Nella giovane donna fertile, la raccolta e conservazione degli ovociti maturi è già disponibile. Presenta però due limiti. Il primo è rappresentato dal modesto numero di follicoli maturi prelevabile in ogni ciclo ovarico (anche iperstimolato), che non consente di costituire in vitro una riserva estesa di gameti femminili. Il secondo riflette il fatto che il successo della loro crioconservazione è assai inferiore a quello dei gameti maschili, anche con le più recenti tecniche, chiamate di “vitrificazione”. Il trapianto autologo di tessuto ovarico germinale prelevato prima della terapia oncologica è possibile, ma nel caso di un tumore ovarico vi è il grave rischio di reintrodurre nell’organo femminile, attraverso questo tessuto, anche la causa della malattia tumorale curata in precedenza.

I ricercatori di Edimburgo e New York hanno ottenuto in vitro ovociti secondari umani maturi — allo stadio di metafase II (quello in cui essi si trovano all’ovulazione nella donna) e con formazione del globulo polare (che ulteriormente documenta la loro competenza meiotica) — a partire da colture unilaminari di follicoli ricavate da dieci biopsie ovariche corticali provenienti da volontarie sane ed eseguite nel corso di un parto cesareo elettivo. Se verrà confermato in altri laboratori, questa tecnica di isolamento, coltura e maturazione di follicoli ovarici potrebbe configurare in futuro il seguente scenario.

- **CONSEGNA A**
Rispondi a queste domande sul testo sugli ovociti:
(i) Come si chiamano le tecniche più recenti di crioconservazione?
(ii) Da quante biopsie ovariche corticali sono state ricavate le colture di follicoli?
(iii) Durante quale intervento sono state eseguite quelle biopsie?
- **CONSEGNA B**
Continua il testo sugli ovociti partendo dalla sua ultima frase e descrivi lo scenario futuro che annuncia.
Le righe che vengono dopo non servono per questo lavoro.

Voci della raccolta
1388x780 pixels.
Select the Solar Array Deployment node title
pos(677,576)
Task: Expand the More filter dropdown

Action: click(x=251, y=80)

- **RISPOSTA ATTESA A**
(i) Vitrificazione.
(ii) Dieci.
(iii) Durante un parto cesareo elettivo.

- **RISPOSTA ATTESA B**
Anzitutto, nel caso in cui venisse provata la capacità di questi ovociti di dare origine ad embrioni non portatori di difetti dello sviluppo, quello di mettere a disposizione un considerevole numero di ovociti potenzialmente utilizzabili per fecondazioni artificiali omologhe (per le stesse pazienti oncologiche) o eterologhe (per coppie etero- o omosessuali che richiedessero la donazione di ovociti), aggirando così l’ostacolo dell’attuale scarsità di gameti femminili. Ma non si può escludere anche l’eventualità di esperimenti di clonazione umana per trasferimento di nucleo di cellule somatiche (Scnt), i cui tentativi sono stati sinora frenati biotecnologicamente — ancor prima che eticamente e giuridicamente — oltre che dalle difficoltà e dai difetti nello sviluppo a termine e postnatale dei mammiferi clonati, anche dalla scarsa disponibilità di ovociti umani maturi.

Per questa ragione, nonostante la coltura e la maturazione in vitro di gameti umani non sia in sé stessa intrinsecamente illecita (non si tratta di un organismo umano embrionale che si sta sviluppando ma solo di cellule del corpo umano), questo tipo di interventi biotecnologici è eticamente inammissibile e giudicato negativamente dalla Chiesa in quanto materialmente e formalmente coinvolto nella pratica della generazione in laboratorio di embrioni umani, intenzionalmente separata dall’atto di amore coniugale tra la donna e l’uomo e irrispettosa della vita e della dignità del concepito. Come afferma l’Istruzione Dignitas personae (2008), se “la crioconservazione di ovociti in ordine al processo di procreazione artificiale è da considerare moralmente inaccettabile” (n. 20), per la stessa ragione è inaccettabile la produzione in laboratorio dei medesimi ovociti.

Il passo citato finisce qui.